The disease affects between 1-in-100,000 to 1-in-200,000 newborns without regard to sex, but appears to be much more common in people of northern European descent.  The disease is an autosomal recessive genetic disorder, meaning the patient inherited one defective anoctamin 5 gene each from both parents. LGMD2L is a late onset (avg age of 35, range 15-70 years) proximal lower-limb weakness with markedly elevated creatine kinase (a biomarker of muscle injury); usually 10-50 times the upper limit of normal.  Joint contractures (tightening) are not a frequent feature in LGMD2L, however they can occur as a consequence of the reduced mobility of these patients.  It is not infrequent that one side of the body is more severely affected than the other.  The weakness and wasting of the lower limbs can lead to frequent falls, and difficulty in running, climbing stairs, and raising up from the floor.  As the condition progresses, patients can also develop some weakness in their arms, resulting in difficulties with lifting heavy objects.  The severity of the disease is variable from person to person and even amongst members of the same family.  There is not currently any cure or treatment for LGMD2L.  

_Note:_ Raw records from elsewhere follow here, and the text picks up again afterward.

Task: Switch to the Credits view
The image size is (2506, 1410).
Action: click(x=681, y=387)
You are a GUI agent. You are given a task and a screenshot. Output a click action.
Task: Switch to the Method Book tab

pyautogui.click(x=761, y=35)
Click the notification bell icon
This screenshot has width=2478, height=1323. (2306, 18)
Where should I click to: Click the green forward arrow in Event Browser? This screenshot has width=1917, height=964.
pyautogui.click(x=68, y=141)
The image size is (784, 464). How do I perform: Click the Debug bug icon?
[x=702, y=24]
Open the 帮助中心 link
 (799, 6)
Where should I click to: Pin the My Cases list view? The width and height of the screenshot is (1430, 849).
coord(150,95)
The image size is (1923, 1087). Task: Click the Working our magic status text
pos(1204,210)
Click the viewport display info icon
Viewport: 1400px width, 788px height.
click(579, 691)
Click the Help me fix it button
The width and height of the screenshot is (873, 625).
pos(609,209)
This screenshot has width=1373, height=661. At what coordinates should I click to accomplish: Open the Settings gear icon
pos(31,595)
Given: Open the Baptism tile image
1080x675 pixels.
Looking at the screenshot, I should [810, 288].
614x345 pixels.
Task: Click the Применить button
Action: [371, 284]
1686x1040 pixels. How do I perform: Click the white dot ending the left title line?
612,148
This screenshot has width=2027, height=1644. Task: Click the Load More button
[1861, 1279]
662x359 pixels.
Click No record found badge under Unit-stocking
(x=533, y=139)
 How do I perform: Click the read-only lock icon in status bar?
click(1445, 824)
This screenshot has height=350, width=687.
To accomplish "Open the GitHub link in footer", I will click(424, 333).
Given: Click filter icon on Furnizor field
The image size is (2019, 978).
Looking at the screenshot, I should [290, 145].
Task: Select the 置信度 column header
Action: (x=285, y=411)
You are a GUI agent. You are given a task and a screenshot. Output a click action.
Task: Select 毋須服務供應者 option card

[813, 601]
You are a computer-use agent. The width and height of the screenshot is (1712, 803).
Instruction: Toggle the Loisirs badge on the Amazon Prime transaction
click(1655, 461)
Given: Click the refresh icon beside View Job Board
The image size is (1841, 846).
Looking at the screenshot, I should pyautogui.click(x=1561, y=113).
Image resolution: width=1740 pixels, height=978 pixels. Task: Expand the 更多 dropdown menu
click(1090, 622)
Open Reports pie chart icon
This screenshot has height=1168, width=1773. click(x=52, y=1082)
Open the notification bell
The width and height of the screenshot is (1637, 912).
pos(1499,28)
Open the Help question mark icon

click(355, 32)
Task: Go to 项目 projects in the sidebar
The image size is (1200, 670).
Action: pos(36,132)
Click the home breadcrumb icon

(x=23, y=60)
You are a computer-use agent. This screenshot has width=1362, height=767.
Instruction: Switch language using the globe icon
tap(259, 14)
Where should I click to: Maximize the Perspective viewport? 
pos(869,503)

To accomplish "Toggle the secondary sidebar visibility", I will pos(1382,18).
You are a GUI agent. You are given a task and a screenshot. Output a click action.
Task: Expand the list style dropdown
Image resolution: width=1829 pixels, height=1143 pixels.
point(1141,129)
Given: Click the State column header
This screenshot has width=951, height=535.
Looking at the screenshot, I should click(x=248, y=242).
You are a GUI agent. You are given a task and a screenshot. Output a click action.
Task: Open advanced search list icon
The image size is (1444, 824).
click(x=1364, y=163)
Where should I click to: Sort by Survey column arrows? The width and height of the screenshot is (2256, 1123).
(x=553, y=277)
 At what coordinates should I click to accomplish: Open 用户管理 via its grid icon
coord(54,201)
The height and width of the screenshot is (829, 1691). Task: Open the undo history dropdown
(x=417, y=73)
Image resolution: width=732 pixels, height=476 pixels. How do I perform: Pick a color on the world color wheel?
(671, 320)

The goal of gene therapy for LGMD2L is to permanently enable the muscle cells to produce the critical anoctamin protein, after intravenous administration of a vector containing the anoctamin 5 gene and a promoter that only turns on the gene in muscle cells.  Establishment of anoctamin production in the muscle cells is expected to result in significant improvement in symptoms, with greater improvement toward normal the earlier in the disease the treatment is administered, and with the potential to prevent any symptoms of the disease from occurring when administered to newborns with confirmed LGMD2L from genetic testing.

The L. Rodino-Klapac laboratory developed and validated an animal model of LGMD2L and gene therapy safety and efficacy studies are underway. Progression toward an IND allowing initiation of human clinical trials are expected to continue throughout 2018.